I am still no closer to understanding the reasons behind rifts and images within the archive. My mother is fairly closed about the topic and I have yet to really probe that aspect. I have also not had a reply from my grandmother as of yet, so there is no real chance of uncovering anything from the other side. Does this matter? I recently had a peer critique with Claire, who questioned whether I was going to provide some kind of answer to all of this or if it should remain unsolved. There is potential to completely change the way the work reads if I were to over explain and try to give answers. I am not really concerned that I might not find them either. The universality in the work, in the sense of the fractured family, as pointed out by Claire is what makes it interesting, which was a comment I received during the portfolio reviews. This idea of mystery keeps it interesting, with the potential to keep coming back to it and trying to work this thing out.

Figure 1: Phil Hill (April, 2021) Images collected from archive and recent photographs [before editing]

Now that the restrictions have lifted a bit, I have been able to continue the project and add more of my own images to the mix. On visiting my parents, I was very interested in all of the objects that they have within the family home that are linked to parts of this, feeding the unreliable narrator within the project. My parents have never really kept many family images on shelves and mantles etc, this is in great contrast to my wife’s family homes, which display many generations of family on the walls and on shelves. This led me to consider other items and objects on display that have links and represent the themes within my work. For example, the image of the sunflowers is a painting made by my brother dated 1997, it has been on the wall above the television since then. The image was framed for us by my grandmother and probably one of the last links through an object that we have in the house. This idea of objects is something that I am coming back to, in anthropological terms they are a way of learning about people and cultures in the absence of them. Matthew Engelke refers to an idea of ‘material culture’ (2017: 6-7), which defines the way that anthropologists and also archaeologists can learn about a people from the things that they leave behind and I can also use the objects with in the archive and within the family home to better understand in the absence of members of my own family – in their absence.

An interesting development related to the pandemic, is in the additional distance it places on my view of my parents home, which is also my childhood home. There was always part of this as I live in the South East, my parents two and a half hours away in the South West, limited the amount of trips I make to see them under normal circumstances. With the pandemic, there are more limits placed and I have not seen them for nearly a year. Owing to the research of my project, I have found that the way I look through objects within the house quite differently.
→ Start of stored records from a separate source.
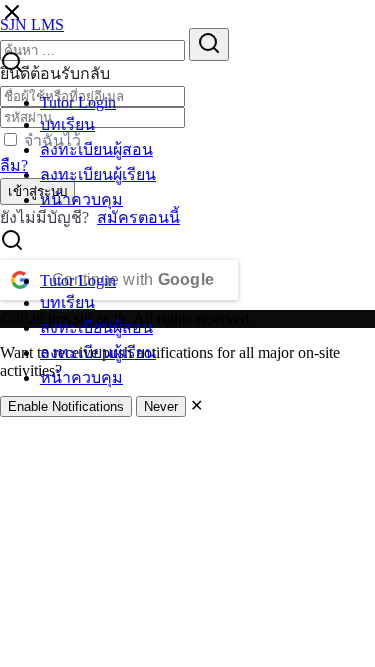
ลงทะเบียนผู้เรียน (98, 174)
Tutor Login (78, 102)
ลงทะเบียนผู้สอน (96, 149)
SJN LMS (32, 24)
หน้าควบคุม (81, 199)
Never (161, 406)
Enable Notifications (66, 406)
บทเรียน (67, 124)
I would never call this objectively, but an element of distance means that I can start to document without a usual emotive connection attached to it. Wayne C. Booth’s definition of the unreliable narrator places variations of distance between the characters, the narrator, and the author of the story (1975: 155), and I will need to determine how much distance I place between myself and the project. I am the author of the work but also a narrator of it – just as unreliable a the narrative I present. Claire also noted this in our peer discussion, suggesting the consideration of how much of myself I have within the work. It is a personal journey, so on the one hand I should be included somehow. However, the universality of the fractured family could mean that I can work to make the project broader with me presenting and narrating the work for the reader.

Bibliography

Booth, W. C., 1975. The Rhetoric of Fiction. 11 ed. Chicago: The University of Chicago Press.

Engelke, M., 2017. Think Like an Anthropologist. London: Pelican Books.